Owned and managed by the BMC for climbers, there are very few issues at Bwlch y Moch. However climbers are asked to observe a few points. On no account should the fence at the top of the crag be crossed - all of the land at the crag top is privately owned, including the cliff top path and an agreement is in place with the neighbouring farmer for a permissve path along the cliff top. There is no descent either behind the crag or to the east. If choosing to abseil ensure that a sling is placed around the tree to prevent damage and that you do not cause inconvenience or a hazard to other climbers -"look before you chuck" is the motto here! None of the abseil slings or fixed belays are maintained or inspected by the BMC -so please ensure that you are satisifed with their safety and suitability before using! Camping is not allowed at the crag and there are no toilets at the site -please spend a penny at the cafe to use the facilites (for customers only).

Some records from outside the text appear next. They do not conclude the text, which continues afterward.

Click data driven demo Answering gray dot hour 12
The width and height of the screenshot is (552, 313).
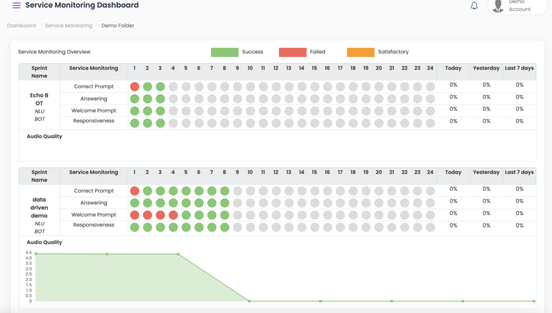276,203
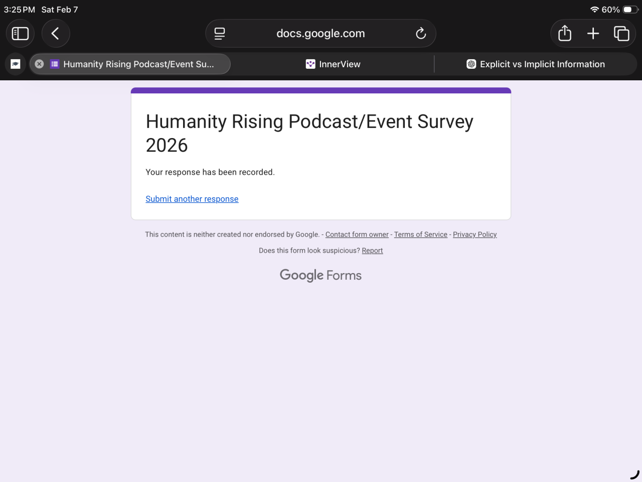Open a new tab with the plus icon
Viewport: 642px width, 482px height.
593,34
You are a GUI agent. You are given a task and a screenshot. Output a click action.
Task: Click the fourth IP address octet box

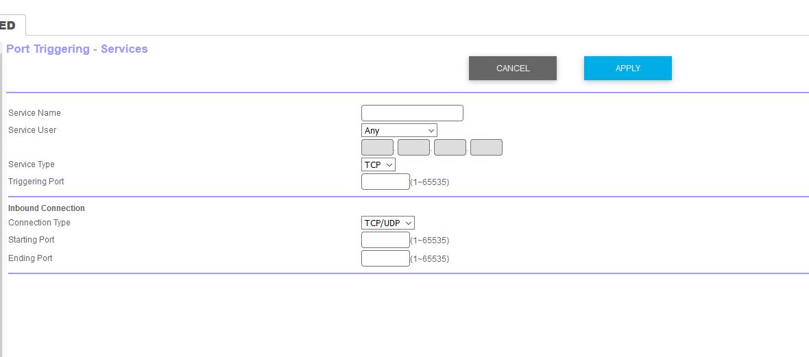[x=486, y=147]
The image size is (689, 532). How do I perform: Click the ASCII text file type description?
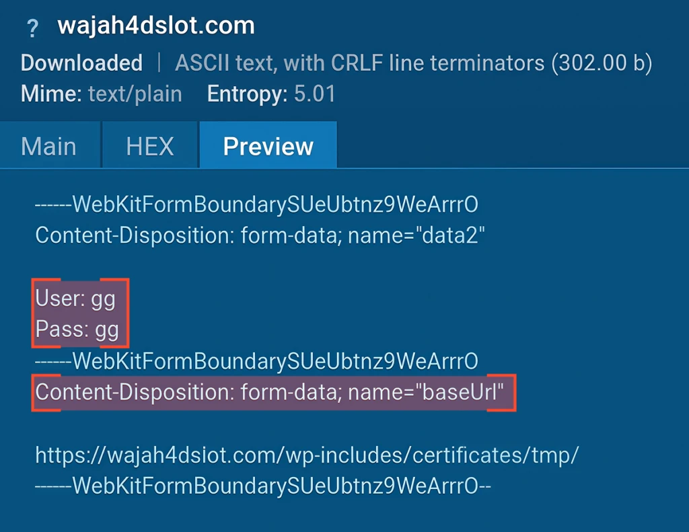pos(359,63)
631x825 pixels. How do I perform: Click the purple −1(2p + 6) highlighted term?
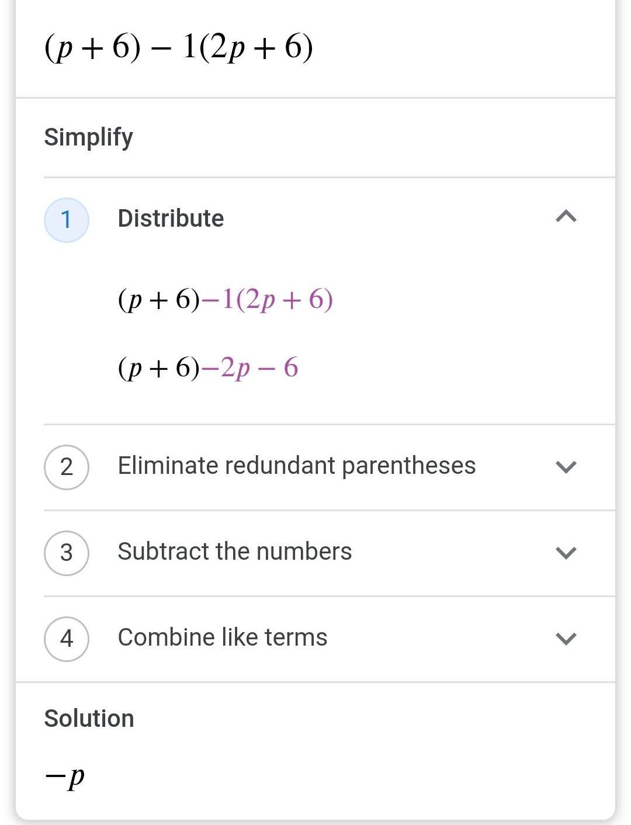[x=267, y=300]
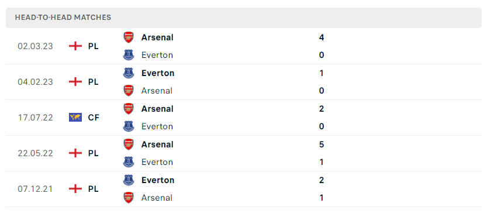Click PL league label on 02.03.23 row
Image resolution: width=484 pixels, height=217 pixels.
[93, 46]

May 2019 - Report recieved that there is a significant, large loose and dangerous block on Shadrach/the Brothers - it is strongly advised that these routes are avoided until these reports have verified and the rock inspected.
October 2017 - Damage from Storm Ophelia. Following the severe stroms and winds on October 17th, there has been a significant rockfall affecting the Belshazzar area, and numersous trees and branches have also been uprooted or fallen across paths. It's likley that some ledges and cliff edges where mature trees are growing could now be unstable due to the violent swaying and shaking of these trees during the storm. More info in this article.
23 March 2016 One Step in the Clouds route.
Climbers are warned that follwing a substantial rockfall of loose blocks that previously formed the groove on the first pitch of One Step in the Clouds, the nature of that route has now altered, some loose debris and rock still exists and the first pitch is now considered 4b/c in grade.